Este submarino es ahora objeto de una intensa búsqueda tras desaparecer el domingo durante una expedición para ver los restos del Titanic en el fondo del océano. La empresa organizadora, Oceangate, dijo en un comunicado este jueves que parece que los pasajeros del submarino "lamentablemente perdieron la vida". Entre ellos se encontraban el empresario británico Hamish Harding, el buzo francés Paul-Henri Nargeolet, el multimillonario paquistaní Shahzada Dawood y su hijo Suleman Dawood. La quinta persona es el CEO y fundador de OceanGate, Stockton Rush.

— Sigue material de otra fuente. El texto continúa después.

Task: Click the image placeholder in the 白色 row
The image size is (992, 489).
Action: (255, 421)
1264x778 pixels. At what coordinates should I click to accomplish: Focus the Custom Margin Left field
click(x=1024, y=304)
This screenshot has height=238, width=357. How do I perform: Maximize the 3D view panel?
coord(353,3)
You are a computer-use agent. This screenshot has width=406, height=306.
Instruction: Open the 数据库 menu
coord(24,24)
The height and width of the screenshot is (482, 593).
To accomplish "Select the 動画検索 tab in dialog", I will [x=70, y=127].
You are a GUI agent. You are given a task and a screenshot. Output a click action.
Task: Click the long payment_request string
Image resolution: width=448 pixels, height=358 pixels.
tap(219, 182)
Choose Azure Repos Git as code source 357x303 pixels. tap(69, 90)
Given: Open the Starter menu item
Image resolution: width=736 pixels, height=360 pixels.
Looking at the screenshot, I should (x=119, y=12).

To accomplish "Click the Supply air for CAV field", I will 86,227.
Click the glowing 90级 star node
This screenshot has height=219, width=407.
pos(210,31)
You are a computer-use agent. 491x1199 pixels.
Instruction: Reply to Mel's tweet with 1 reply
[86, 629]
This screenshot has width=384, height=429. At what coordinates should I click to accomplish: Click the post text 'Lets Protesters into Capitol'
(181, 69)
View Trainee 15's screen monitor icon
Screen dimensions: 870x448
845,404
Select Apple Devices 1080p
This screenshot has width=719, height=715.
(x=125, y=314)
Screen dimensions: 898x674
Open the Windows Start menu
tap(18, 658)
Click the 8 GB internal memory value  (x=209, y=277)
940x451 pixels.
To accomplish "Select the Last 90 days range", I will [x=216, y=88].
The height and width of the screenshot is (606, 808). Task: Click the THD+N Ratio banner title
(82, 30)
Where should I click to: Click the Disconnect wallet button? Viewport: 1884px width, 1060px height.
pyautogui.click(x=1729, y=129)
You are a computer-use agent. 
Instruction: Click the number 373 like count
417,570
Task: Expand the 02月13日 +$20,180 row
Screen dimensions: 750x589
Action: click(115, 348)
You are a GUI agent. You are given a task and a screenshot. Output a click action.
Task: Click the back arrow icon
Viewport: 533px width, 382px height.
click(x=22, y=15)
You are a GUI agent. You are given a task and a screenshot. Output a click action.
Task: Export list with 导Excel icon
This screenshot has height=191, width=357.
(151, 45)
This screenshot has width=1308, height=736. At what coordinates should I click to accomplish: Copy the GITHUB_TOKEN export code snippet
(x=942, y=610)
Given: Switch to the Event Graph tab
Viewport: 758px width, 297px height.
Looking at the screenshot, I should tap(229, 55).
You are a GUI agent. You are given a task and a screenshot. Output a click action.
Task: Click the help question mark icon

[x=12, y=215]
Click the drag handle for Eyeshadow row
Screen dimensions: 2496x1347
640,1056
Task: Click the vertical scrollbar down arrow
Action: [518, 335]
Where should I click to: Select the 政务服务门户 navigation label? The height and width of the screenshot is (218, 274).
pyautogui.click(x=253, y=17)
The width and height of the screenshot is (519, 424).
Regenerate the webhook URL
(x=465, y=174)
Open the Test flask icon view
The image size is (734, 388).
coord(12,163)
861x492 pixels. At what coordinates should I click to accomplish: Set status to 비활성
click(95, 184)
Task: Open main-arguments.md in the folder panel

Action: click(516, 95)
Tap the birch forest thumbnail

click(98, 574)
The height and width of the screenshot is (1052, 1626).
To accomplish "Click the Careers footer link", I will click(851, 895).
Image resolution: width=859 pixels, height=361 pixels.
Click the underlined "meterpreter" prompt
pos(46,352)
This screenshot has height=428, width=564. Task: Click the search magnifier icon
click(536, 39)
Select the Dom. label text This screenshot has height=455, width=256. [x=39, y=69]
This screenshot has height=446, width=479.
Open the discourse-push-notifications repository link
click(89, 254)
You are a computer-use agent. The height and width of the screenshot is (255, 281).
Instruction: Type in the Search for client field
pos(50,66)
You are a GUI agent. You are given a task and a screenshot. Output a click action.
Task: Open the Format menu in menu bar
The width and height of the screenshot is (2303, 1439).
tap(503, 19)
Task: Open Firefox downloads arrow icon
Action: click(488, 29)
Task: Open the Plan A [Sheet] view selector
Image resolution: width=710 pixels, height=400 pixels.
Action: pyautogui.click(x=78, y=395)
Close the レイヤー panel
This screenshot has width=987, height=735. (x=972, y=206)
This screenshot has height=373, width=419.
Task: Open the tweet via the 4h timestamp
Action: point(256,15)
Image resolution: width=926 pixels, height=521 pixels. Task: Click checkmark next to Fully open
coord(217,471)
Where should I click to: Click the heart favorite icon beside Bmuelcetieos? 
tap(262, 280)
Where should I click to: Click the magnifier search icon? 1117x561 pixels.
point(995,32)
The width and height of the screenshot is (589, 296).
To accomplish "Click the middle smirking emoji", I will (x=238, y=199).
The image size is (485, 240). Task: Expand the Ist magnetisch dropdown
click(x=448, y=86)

Durante las 10 horas que duró mi viaje en el Titán, me sentí en un estado de concentración y calma sin precedentes. De hecho, a pesar de la emoción y la inquietud, me quedé dormido durante el descenso. Se tardan dos horas y media en descender los tres kilómetros y medio hasta el fondo del océano, y el submarino es silencioso, oscuro y sorprendentemente cómodo. Me desperté de la siesta pensando que estaba en casa, en la cama, y luego me di cuenta de que estaba en un tubo de acero a 5.000 metros bajo el mar.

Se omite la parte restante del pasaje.